> Supplied text:
┌────────
I'm Jeff Brooker, private equity M&A attorney. Do a lot of work with independent sponsors either representing the sponsor or the capital provider on a sponsor-led deal. I've been doing this for a while and know a lot of you and met a lot of nice new folks in the room over the past two days.

Jason Griffith (:

Happy Wednesday lunch. I'm Jason Griffith, I'm in our Chicago office. I work with these guys a lot. Similar practice, M&A private equity funds and independent sponsors working for capital providers and independent sponsors.

Jeff Brooker (:

All right, so the summary this time, so those who were here three years ago might remember Greg and I giving a similar presentation. This one is bigger with more data. Unfortunately Greg and I have less hair three years later, but better presentation, hopefully. Over 300 transactions. We're going to try to distill down our view of market as well as what the data reveals. And one of the things that's really changing in independent sponsor transactions is that the professionalism, the backgrounds of the folks and the credentials just become better and better every year, and that is resulting in more transaction volume, more sophisticated transactions and frankly larger transactions as well.

Greg Hawver (:

Yeah, just to follow up on that, to set the context of it more of this study. We sent out surveys several months ago now and many of the people in this room, thank you for filling out those surveys about the transactions. We appreciate that. We took that data. The McGuire Woods data analytics team uploaded that in this power BI dashboard, so it's really a treasure trove of data. We kind of put the high-level points in here, but it's fun to kind of slice and dice it behind the scenes. And so if you ever want to slice and dice with us on a specific question based on what type of capital partner, et cetera, we're happy to discuss that.

Jeff Brooker (:

Yeah, Greg has spent a lot of time in this data.

Greg Hawver (:

Non-billable time.

Jeff Brooker (:

So this is just the breakdown of who has responded to this survey. And really I think the important thing here is it's a pretty broad representation of the ecosystem, the participants in independent sponsored transactions. And so we like to think that this hopefully means that there's not an inherent bias in the data because it's coming from a whole bunch of different places.
└────────
> Entries:
┌────────
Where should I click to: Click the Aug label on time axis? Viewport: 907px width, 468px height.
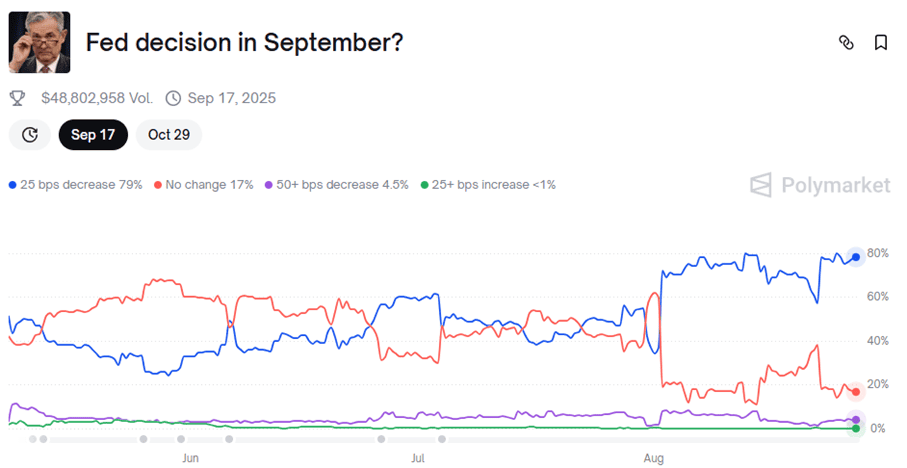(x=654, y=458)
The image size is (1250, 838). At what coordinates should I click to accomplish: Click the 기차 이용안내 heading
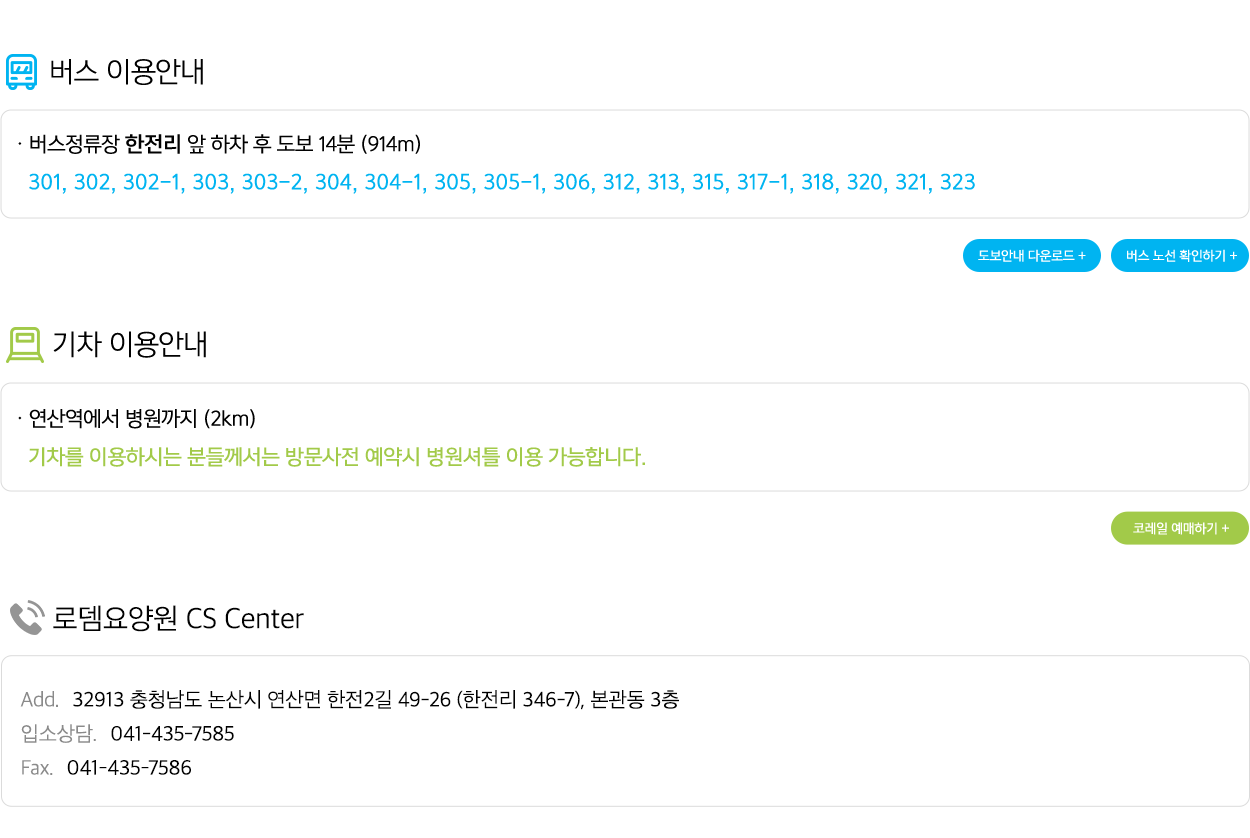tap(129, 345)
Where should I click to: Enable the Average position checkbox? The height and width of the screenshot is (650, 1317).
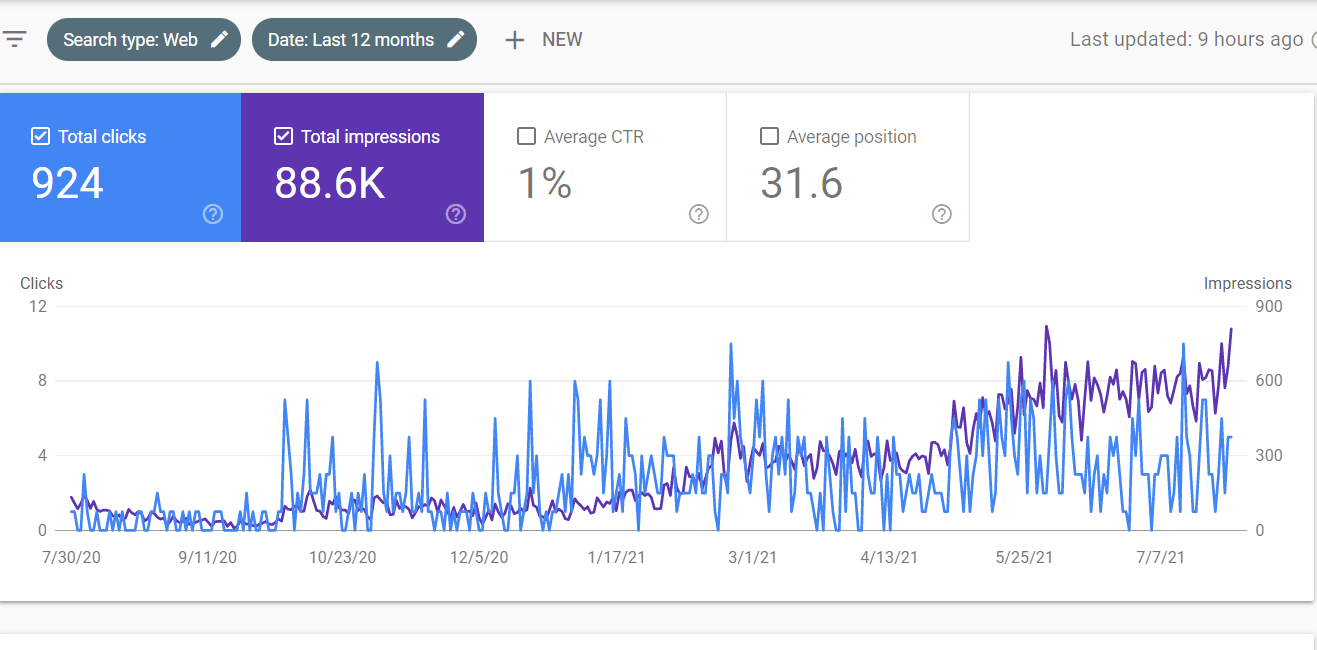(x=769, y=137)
└────────
> Written instruction A:
Copy the entries word for word, starting at the line containing "The image size" and going through the end of the entries. Omit the pictures.
> Written instruction B:
Continue the panel transcript on independent sponsor transactions from the point where it stops.

> Written answer A:
The image size is (1250, 838). At what coordinates should I click to accomplish: Click the 기차 이용안내 heading
tap(129, 345)
Where should I click to: Enable the Average position checkbox? The height and width of the screenshot is (650, 1317).
(x=769, y=137)

> Written answer B:
Greg Hawver (:

And pretty much 50/50 independent sponsors and capital partners.

Jeff Brooker (:

And then next slide. So among the independent sponsors that have responded to this, how many transactions have they closed? And you see again, it's pretty broadly dispersed experience level here. Some very experienced, some less so. And again, I think that's probably representative of the independent sponsor community at large. So enterprise values, this is still primarily a lower middle market phenomenon. 75% or more of the transactions are occurring between 10 million and 75 million in enterprise value. I think probably as a firm skew a little higher than that, but I do get the sense that this is probably representative of the overall activity.

Greg Hawver (:

I think that it's a very durable part of the private equity market in that independent sponsors are usually the first institutional capital in investing with a founder and able to make real substantive improvements to the business after the investment. So we love this segment of the market, that's why we focus our practice here. And so that's where the data bears out that that's where in event sponsors are transacting.

Jason Griffith (:

And I would add, I think we're seeing continued momentum towards some of the larger deals. We've got the 50% increase noted on deals over 100, and I think that's a trend that we may see continue. There's just more sophistication and more capital providers that are comfortable being in this deal space that see the value of the assets, and that influx of capital is making it easier to get deals done. And I think that accrues to everybody's benefit in this room and it'll be interesting to see how that continues to develop.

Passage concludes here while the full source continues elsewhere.